### How to complete this task
Given the entries below, copy each of them out exactly.
(Beginning of Materials provided)
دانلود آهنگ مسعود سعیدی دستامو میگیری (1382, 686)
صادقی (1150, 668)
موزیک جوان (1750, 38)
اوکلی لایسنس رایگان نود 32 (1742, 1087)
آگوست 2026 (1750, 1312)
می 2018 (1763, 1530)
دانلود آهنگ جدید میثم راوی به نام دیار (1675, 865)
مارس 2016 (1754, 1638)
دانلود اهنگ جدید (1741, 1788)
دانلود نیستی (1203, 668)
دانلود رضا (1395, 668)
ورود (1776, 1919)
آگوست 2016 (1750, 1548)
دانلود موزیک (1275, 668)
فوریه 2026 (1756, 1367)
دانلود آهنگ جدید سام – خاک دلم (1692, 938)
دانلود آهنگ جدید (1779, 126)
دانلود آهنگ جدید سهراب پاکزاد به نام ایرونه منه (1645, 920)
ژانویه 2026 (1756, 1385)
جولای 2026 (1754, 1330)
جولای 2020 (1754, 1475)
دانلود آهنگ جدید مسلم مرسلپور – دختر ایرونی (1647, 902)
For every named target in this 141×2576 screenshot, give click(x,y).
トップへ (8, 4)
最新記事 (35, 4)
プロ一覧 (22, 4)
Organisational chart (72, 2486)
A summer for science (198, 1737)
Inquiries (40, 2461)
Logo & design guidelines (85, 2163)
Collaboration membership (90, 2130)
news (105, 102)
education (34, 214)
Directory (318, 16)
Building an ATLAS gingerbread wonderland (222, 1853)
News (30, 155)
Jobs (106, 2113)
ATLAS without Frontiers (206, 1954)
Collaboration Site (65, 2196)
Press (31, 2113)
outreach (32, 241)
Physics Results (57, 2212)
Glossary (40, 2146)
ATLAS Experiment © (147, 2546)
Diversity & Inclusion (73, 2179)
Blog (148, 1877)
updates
(End of Materials provided)
### Task response
دانلود آهنگ مسعود سعیدی دستامو میگیری (1382, 686)
صادقی (1150, 668)
موزیک جوان (1750, 38)
اوکلی لایسنس رایگان نود 32 (1742, 1087)
آگوست 2026 (1750, 1312)
می 2018 (1763, 1530)
دانلود آهنگ جدید میثم راوی به نام دیار (1675, 865)
مارس 2016 (1754, 1638)
دانلود اهنگ جدید (1741, 1788)
دانلود نیستی (1203, 668)
دانلود رضا (1395, 668)
ورود (1776, 1919)
آگوست 2016 (1750, 1548)
دانلود موزیک (1275, 668)
فوریه 2026 (1756, 1367)
دانلود آهنگ جدید سام – خاک دلم (1692, 938)
دانلود آهنگ جدید (1779, 126)
دانلود آهنگ جدید سهراب پاکزاد به نام ایرونه منه (1645, 920)
ژانویه 2026 (1756, 1385)
جولای 2026 (1754, 1330)
جولای 2020 (1754, 1475)
دانلود آهنگ جدید مسلم مرسلپور – دختر ایرونی (1647, 902)
For every named target in this 141×2576 screenshot, give click(x,y).
トップへ (8, 4)
最新記事 (35, 4)
プロ一覧 (22, 4)
Organisational chart (72, 2486)
A summer for science (198, 1737)
Inquiries (40, 2461)
Logo & design guidelines (85, 2163)
Collaboration membership (90, 2130)
news (105, 102)
education (34, 214)
Directory (318, 16)
Building an ATLAS gingerbread wonderland (222, 1853)
News (30, 155)
Jobs (106, 2113)
ATLAS without Frontiers (206, 1954)
Collaboration Site (65, 2196)
Press (31, 2113)
outreach (32, 241)
Physics Results (57, 2212)
Glossary (40, 2146)
ATLAS Experiment © (147, 2546)
Diversity & Inclusion (73, 2179)
Blog (148, 1877)
updates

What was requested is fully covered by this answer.